→ **RECORD EXTRACTS**
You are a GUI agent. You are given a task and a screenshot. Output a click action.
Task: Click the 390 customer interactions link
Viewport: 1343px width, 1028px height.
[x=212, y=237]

--

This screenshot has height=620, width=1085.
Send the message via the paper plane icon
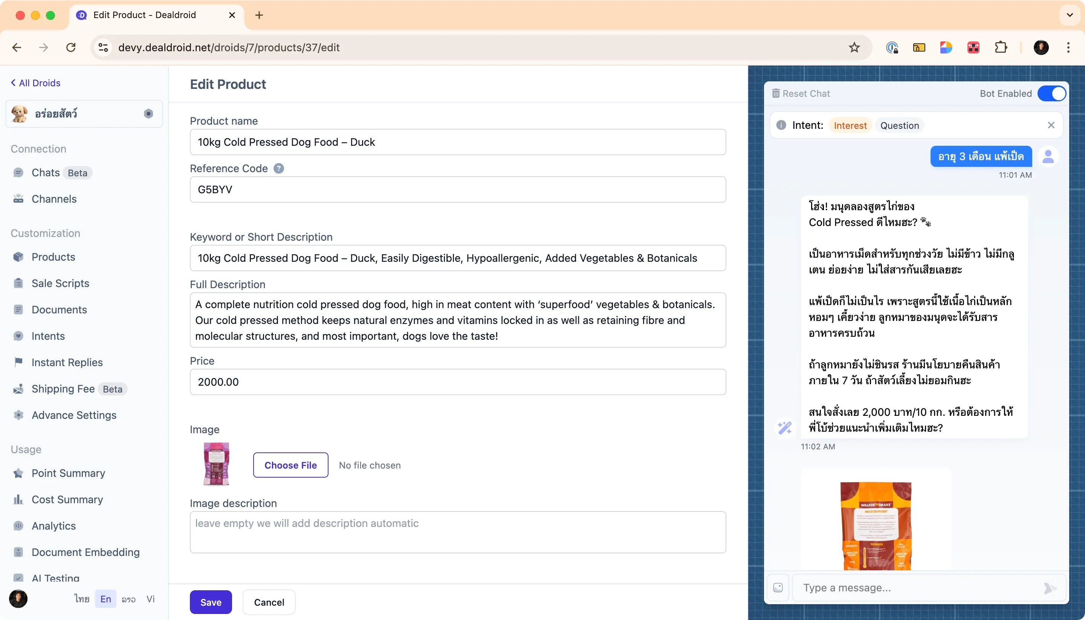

→ **WHAT THIS TASK INVOLVES**
Work through the records line by line and tally those holding "screenshot". Reply with the number alone.

→ **ANSWER SECTION**
2